The takeaway is not that penalisation gives you “better” results in some abstract sense. It is that the unregularised results were unreliable, and the regularised results are recoverable from the data. The paper is not trading bias for variance; it is trading the appearance of a fit for an actual fit.

What This Means for Insurance Severity Modelling

Our insurance-distributional library implements GAMLSS-style distributional gradient boosting for pricing — modelling the full conditional distribution of losses rather than just $E[Y \mid x]$. The library currently uses single-parameter-per-distribution architectures (Tweedie, Gamma, ZIP, Negative Binomial), which sidesteps the multi-flow identifiability problem by construction.

The problem becomes live, however, when you want to go further: fitting models where separate covariate structures govern different aspects of the distribution. For heavy commercial lines severity — EL/PL bodily injury, large commercial property — this is the natural model architecture. The body of the distribution responds to risk characteristics like occupation, construction type, and sum insured. The tail responds to different things: accumulation potential, contractual caps, reinsurance structure. Fitting a single distributional family with the same covariates driving all parameters is a simplification that often works in personal lines but strains credibility in commercial.

A two-flow architecture directly addresses this:

Flow 1 (location/body): severity drivers that are well-understood and high-signal — vehicle type, NCD, young driver indicator.
Flow 2 (tail shape): drivers that specifically affect large claim potential — annual mileage, telematics percentile scores, claims history pattern.

Without flow-specific regularisation, fitting this model produces the non-identifiability problem Kadhem describes. With it, you get per-flow variable selection and stable estimates.

The specific gap the library has is that there is currently no exposure offset handling or excess-zero structure in the paper’s formulation — both of which matter for earned-premium-weighted severity models. Those are engineering additions, not theoretical barriers. The core framework and the penalisation approach are directly portable.

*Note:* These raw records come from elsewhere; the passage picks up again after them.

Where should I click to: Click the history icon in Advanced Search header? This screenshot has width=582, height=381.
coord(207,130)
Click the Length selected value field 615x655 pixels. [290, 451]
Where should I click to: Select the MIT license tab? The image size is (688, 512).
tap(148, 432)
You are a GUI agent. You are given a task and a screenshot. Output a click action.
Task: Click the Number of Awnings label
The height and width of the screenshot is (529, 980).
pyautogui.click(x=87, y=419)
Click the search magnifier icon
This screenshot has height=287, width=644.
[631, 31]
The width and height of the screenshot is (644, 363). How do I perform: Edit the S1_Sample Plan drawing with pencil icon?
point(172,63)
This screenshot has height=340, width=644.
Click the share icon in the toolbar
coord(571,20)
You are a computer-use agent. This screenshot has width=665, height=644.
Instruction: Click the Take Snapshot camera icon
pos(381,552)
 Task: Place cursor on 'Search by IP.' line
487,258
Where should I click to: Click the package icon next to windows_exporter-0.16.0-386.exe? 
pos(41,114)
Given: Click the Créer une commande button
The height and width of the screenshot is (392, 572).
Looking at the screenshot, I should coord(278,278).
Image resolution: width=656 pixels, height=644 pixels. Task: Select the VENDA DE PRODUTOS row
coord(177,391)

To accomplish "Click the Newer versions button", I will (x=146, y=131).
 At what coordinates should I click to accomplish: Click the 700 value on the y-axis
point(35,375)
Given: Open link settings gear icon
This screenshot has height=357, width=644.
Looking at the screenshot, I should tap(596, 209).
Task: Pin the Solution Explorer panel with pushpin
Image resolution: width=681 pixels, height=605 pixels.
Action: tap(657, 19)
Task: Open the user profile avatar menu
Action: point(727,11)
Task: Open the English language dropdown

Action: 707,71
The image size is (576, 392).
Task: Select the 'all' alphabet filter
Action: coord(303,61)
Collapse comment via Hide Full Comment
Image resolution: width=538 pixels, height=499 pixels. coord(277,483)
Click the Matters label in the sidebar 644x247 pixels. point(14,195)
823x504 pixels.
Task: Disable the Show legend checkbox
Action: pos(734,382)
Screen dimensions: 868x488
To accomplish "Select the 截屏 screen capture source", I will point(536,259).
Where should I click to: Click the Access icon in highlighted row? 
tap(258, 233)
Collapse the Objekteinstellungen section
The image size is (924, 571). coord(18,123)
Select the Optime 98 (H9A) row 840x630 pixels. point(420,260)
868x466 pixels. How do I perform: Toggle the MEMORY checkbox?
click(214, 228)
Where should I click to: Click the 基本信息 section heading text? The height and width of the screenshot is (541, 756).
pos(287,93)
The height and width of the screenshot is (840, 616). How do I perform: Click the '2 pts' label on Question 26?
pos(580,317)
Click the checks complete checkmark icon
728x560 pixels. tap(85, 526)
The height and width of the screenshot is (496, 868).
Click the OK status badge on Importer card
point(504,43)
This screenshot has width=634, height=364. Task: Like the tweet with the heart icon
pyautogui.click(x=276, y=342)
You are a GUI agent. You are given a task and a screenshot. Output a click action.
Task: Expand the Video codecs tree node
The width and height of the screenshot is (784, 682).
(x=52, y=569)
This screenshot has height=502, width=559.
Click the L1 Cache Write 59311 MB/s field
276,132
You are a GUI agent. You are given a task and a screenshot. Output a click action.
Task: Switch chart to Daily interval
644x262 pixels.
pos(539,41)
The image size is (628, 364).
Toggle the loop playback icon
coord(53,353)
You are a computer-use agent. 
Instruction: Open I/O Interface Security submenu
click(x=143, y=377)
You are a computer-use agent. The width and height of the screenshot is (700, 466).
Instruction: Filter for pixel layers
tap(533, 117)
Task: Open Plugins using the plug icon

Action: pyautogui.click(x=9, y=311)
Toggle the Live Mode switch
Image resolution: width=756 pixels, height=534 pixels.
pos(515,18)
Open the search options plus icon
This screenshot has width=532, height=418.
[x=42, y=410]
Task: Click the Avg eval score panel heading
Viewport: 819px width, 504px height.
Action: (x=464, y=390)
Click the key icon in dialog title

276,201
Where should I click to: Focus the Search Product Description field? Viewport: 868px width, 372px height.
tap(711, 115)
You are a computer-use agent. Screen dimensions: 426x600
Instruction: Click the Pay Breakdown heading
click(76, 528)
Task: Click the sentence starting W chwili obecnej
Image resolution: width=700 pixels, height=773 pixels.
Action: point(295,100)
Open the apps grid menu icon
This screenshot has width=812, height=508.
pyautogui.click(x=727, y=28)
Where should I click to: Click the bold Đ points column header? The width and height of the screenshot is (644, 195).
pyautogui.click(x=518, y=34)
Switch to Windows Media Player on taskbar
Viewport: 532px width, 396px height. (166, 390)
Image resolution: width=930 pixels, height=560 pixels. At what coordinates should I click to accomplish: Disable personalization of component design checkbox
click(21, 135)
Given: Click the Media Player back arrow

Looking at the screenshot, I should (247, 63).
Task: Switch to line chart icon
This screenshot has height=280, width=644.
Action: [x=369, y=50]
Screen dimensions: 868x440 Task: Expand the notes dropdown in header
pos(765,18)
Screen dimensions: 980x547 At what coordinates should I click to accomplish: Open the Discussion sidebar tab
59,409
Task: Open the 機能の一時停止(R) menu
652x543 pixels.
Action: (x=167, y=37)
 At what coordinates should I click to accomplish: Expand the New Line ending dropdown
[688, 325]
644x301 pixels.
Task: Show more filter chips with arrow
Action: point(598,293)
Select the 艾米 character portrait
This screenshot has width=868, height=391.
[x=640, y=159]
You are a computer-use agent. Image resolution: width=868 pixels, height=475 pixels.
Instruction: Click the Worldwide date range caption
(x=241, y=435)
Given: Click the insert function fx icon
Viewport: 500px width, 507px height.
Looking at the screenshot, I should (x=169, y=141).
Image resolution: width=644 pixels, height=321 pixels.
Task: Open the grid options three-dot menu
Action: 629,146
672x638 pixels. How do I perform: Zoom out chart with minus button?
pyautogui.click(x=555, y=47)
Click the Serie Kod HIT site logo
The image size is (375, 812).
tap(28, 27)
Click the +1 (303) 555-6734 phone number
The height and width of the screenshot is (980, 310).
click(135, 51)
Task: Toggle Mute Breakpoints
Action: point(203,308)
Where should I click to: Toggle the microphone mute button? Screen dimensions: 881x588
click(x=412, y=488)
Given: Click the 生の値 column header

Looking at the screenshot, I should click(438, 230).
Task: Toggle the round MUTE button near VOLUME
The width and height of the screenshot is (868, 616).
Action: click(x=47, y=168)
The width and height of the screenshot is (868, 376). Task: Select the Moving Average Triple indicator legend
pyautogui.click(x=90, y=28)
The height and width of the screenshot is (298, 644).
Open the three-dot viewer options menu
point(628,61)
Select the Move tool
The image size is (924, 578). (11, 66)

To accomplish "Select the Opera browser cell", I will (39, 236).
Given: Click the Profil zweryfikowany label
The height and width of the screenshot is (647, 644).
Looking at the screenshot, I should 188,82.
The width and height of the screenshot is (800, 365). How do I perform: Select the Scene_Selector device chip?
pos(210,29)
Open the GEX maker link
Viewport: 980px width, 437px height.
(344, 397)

For pricing actuaries already using GAMLSS (directly or via packages like gamlss in R), the diagnostic implication is immediate: if your coefficient estimates are unstable across specifications, or if you see large opposite-sign coefficients on the same variable across $\mu$, $\sigma$, and $\nu$ equations, that is the non-identifiability problem. Adding L1 penalties per distributional parameter equation — not a global penalty across all of them — is the theoretically grounded fix. There is also a model governance argument: Solvency II Article 121 requires that internal model parameters are explainable and justifiable. A non-identifiable multi-flow model cannot provide that justification. Penalised estimation is not just statistically cleaner; it is the version you can actually defend to a validation function.

Caveats

This is a single-author preprint submitted March 2026 and not yet peer reviewed. The empirical results come from one health outcomes application; there is no insurance dataset in the paper.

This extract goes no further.